> WHAT TO WORK ON
Leave out pictures; repeat exactly the lines from the "The height and width of the screenshot is (860, 1600)." line through the last of the data below.

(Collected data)
╭──

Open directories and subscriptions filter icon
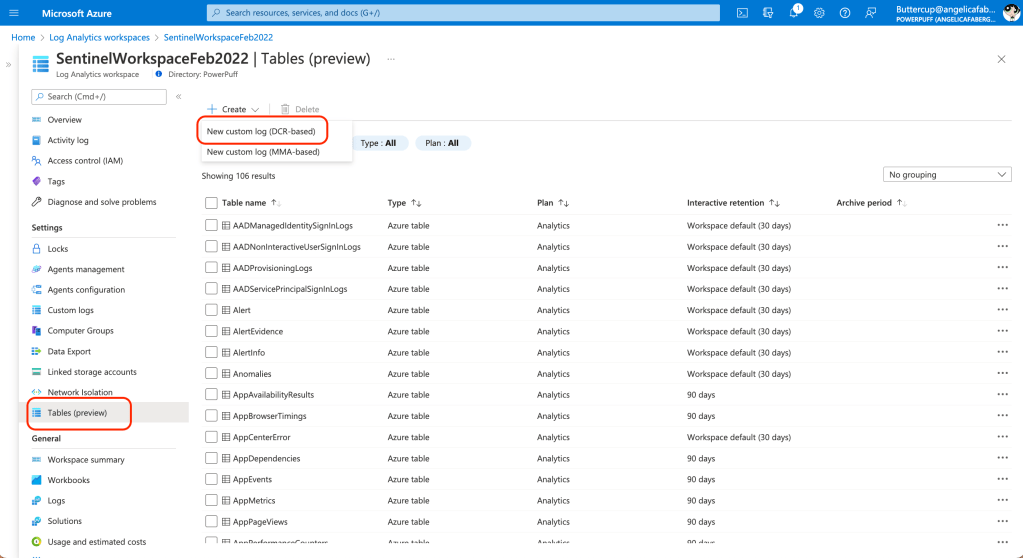The height and width of the screenshot is (558, 1023). coord(768,13)
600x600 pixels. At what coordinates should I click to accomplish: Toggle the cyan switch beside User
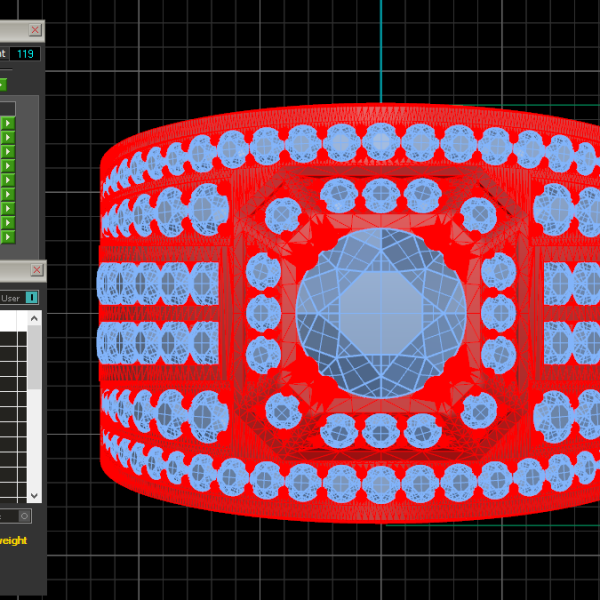pos(32,297)
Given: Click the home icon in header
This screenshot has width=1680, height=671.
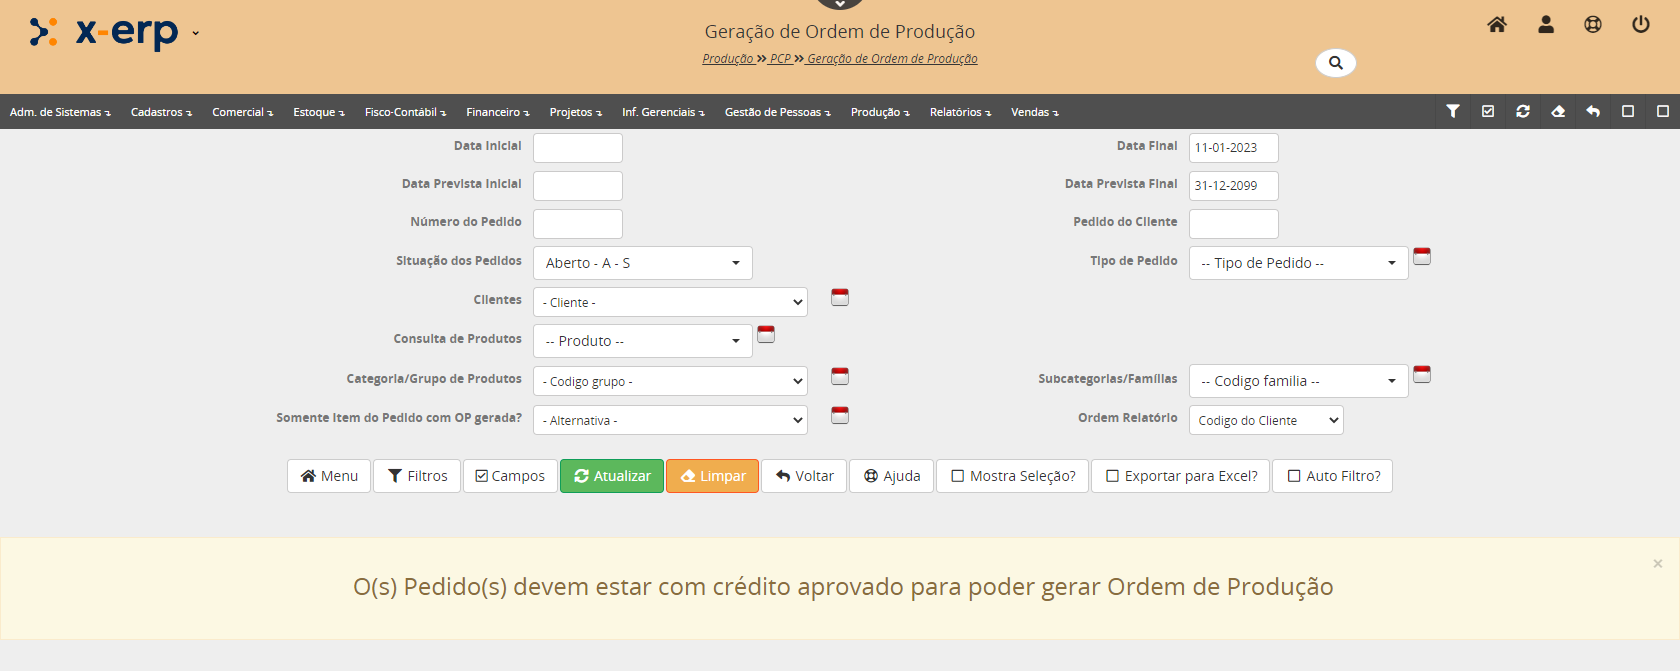Looking at the screenshot, I should pyautogui.click(x=1496, y=25).
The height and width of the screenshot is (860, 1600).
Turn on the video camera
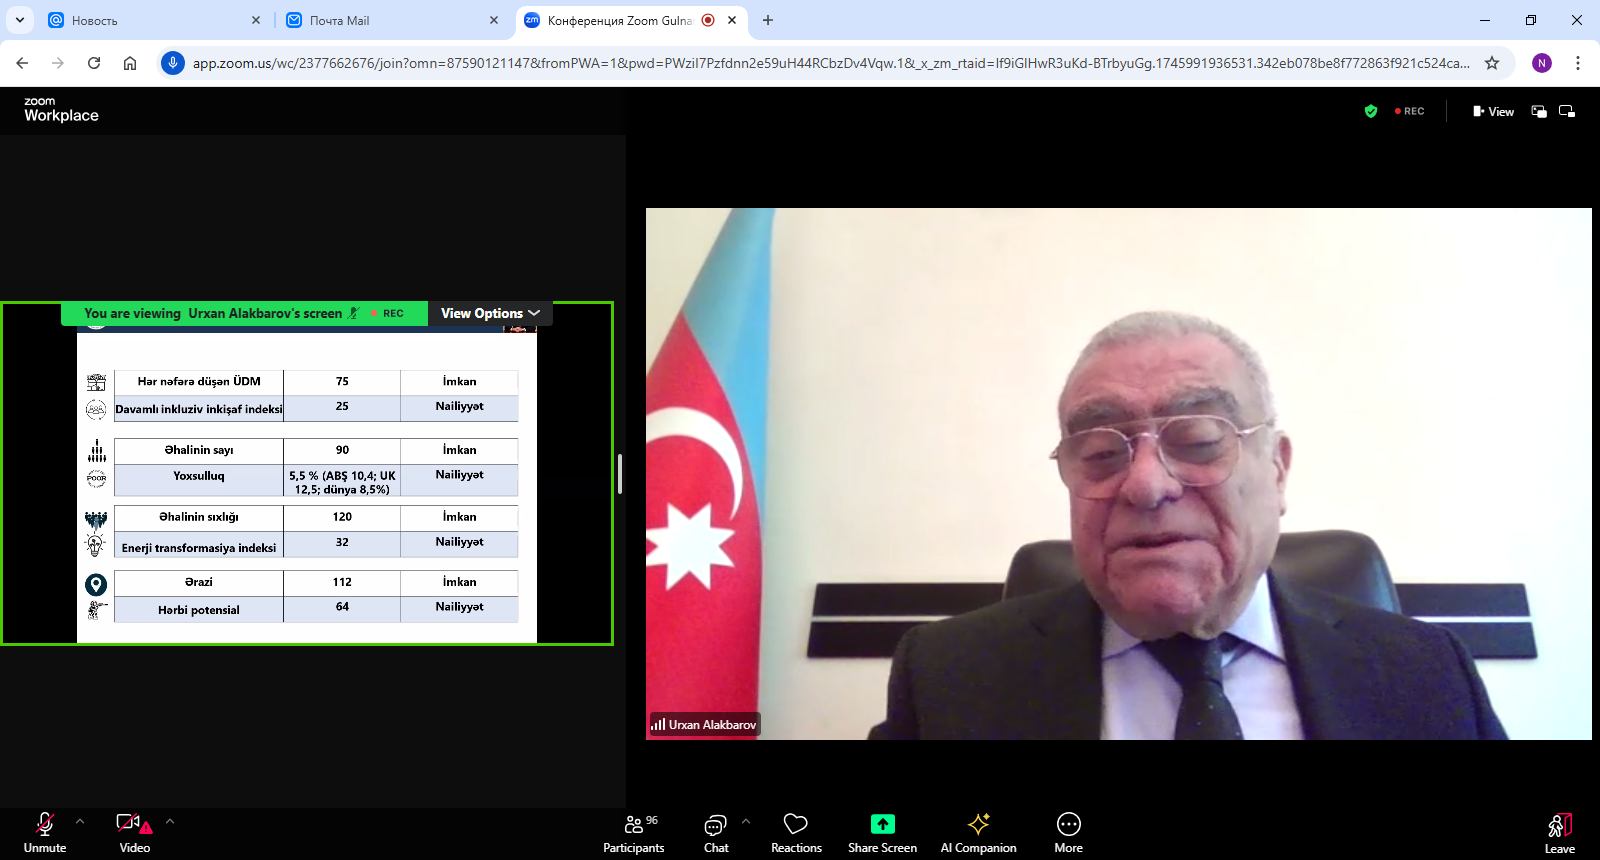(x=134, y=832)
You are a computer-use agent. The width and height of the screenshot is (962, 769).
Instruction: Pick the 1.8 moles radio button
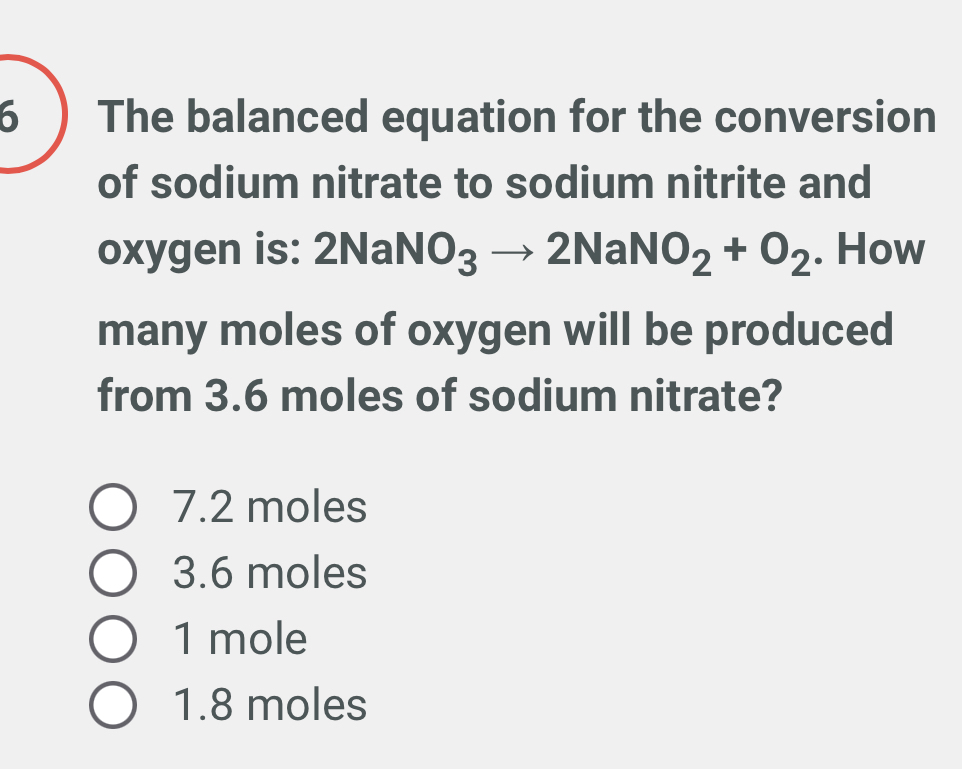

╰──

> SOLVED PROBLEM
The height and width of the screenshot is (860, 1600).
Turn on the video camera
(x=134, y=832)
You are a computer-use agent. The width and height of the screenshot is (962, 769).
Instruction: Pick the 1.8 moles radio button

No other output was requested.